Exercise objective: Could you print every record below exactly as it appears?

Information given:
*****
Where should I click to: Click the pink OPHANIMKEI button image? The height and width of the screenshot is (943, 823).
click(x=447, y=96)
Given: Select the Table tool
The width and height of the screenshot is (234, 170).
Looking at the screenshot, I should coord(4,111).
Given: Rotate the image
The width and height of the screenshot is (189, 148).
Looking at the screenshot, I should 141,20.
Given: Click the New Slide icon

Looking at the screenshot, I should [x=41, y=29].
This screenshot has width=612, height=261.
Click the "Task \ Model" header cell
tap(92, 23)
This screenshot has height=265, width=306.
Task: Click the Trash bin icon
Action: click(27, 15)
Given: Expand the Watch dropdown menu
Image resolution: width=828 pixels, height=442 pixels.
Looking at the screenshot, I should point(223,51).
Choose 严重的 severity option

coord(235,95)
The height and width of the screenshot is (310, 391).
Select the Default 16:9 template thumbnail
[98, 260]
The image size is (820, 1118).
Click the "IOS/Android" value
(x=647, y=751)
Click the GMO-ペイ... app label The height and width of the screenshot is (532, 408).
*****
Result of this exercise:
Where should I click to: Click the pink OPHANIMKEI button image? The height and width of the screenshot is (943, 823).
click(x=447, y=96)
Given: Select the Table tool
The width and height of the screenshot is (234, 170).
Looking at the screenshot, I should coord(4,111).
Given: Rotate the image
The width and height of the screenshot is (189, 148).
Looking at the screenshot, I should 141,20.
Given: Click the New Slide icon

Looking at the screenshot, I should [x=41, y=29].
This screenshot has width=612, height=261.
Click the "Task \ Model" header cell
tap(92, 23)
This screenshot has height=265, width=306.
Task: Click the Trash bin icon
Action: click(27, 15)
Given: Expand the Watch dropdown menu
Image resolution: width=828 pixels, height=442 pixels.
Looking at the screenshot, I should point(223,51).
Choose 严重的 severity option

coord(235,95)
The height and width of the screenshot is (310, 391).
Select the Default 16:9 template thumbnail
[98, 260]
The image size is (820, 1118).
Click the "IOS/Android" value
(x=647, y=751)
Click the GMO-ペイ... app label The height and width of the screenshot is (532, 408).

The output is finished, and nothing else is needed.